Hurley Historic District includes early Hudson Valley Dutch-style stone houses.
- The 1685 Dumond House was used by the Continental Army as a temporary guardhouse.
- Pre-1700s Patentee Manor was built by the Cole family.
- Part of the 1709 Ostrander - Elmendorf House served as the Half Moon tavern during the Revolutionary War.
- The Jonathan Crispell House was built in 1725 by farmer Jonathan Crispell.
- The Polly Crispell House, built in 1735, once held a blacksmith's shop.
- The Jan Van Deusen Jr. House, was built in 1744 by Captain Jan. The parlor served as the meeting room for the NYS Committee of Safety during the Revolutionary War.
- The two-story Ten Eyck House was built in 1786 by Dr. Richard Ten Eyck as a gift for his wife, Jenett Baker.

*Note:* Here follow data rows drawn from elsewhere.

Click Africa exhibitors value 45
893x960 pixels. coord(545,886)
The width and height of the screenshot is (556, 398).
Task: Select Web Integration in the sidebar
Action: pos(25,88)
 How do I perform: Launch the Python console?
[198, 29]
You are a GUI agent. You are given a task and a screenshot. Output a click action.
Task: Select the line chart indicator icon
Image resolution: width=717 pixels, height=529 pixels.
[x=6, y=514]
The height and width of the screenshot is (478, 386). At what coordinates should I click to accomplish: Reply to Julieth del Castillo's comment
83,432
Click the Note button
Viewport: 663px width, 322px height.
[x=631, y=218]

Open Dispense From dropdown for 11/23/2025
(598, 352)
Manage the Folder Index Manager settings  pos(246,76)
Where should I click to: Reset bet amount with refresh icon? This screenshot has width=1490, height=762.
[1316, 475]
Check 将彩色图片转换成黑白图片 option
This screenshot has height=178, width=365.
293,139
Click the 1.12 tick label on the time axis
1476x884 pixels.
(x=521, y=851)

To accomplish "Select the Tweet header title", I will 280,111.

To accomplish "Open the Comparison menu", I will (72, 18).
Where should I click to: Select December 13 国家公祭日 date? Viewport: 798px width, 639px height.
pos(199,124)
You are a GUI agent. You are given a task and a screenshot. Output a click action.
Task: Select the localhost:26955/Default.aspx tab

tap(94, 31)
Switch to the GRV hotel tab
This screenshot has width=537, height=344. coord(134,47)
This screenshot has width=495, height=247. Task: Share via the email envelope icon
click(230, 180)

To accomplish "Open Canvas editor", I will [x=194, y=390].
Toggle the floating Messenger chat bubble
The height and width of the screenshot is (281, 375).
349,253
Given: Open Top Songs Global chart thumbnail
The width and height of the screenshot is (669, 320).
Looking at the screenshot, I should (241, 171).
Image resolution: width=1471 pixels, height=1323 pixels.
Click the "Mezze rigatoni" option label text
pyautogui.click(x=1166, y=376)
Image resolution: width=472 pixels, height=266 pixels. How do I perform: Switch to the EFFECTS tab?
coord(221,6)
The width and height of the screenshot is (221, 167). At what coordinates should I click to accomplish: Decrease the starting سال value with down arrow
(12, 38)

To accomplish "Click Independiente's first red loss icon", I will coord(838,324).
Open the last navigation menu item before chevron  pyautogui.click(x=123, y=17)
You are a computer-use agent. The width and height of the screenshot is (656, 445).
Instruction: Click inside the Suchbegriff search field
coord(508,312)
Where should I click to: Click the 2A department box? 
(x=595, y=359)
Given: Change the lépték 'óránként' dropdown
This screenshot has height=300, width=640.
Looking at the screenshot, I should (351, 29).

Once a year, on the second Saturday of July, the Hurley Reformed Church organizes Stone House Day.

==Geography==
Hurley is located at (41.920701, -74.054508). It is bisected by US 209.

According to the United States Census Bureau, the CDP has a total area of 5.5 square miles (14.3 km^{2}), of which, 5.5 square miles (14.2 km^{2}) of it is land and 0.04 square miles (0.1 km^{2}) of it (0.54%) is water.

==Demographics==

As of the census of 2000, there were 3,561 people, 1,415 households, and 1,049 families residing in the CDP. The population density was 647.2 PD/sqmi. There were 1,476 housing units at an average density of 268.2 /sqmi. The racial makeup of the CDP was 95.76% White, 1.24% Black or African American, 0.11% Native American, 1.43% Asian, 0.08% Pacific Islander, 0.06% from other races, and 1.32% from two or more races. Hispanic or Latino of any race were 2.13% of the population.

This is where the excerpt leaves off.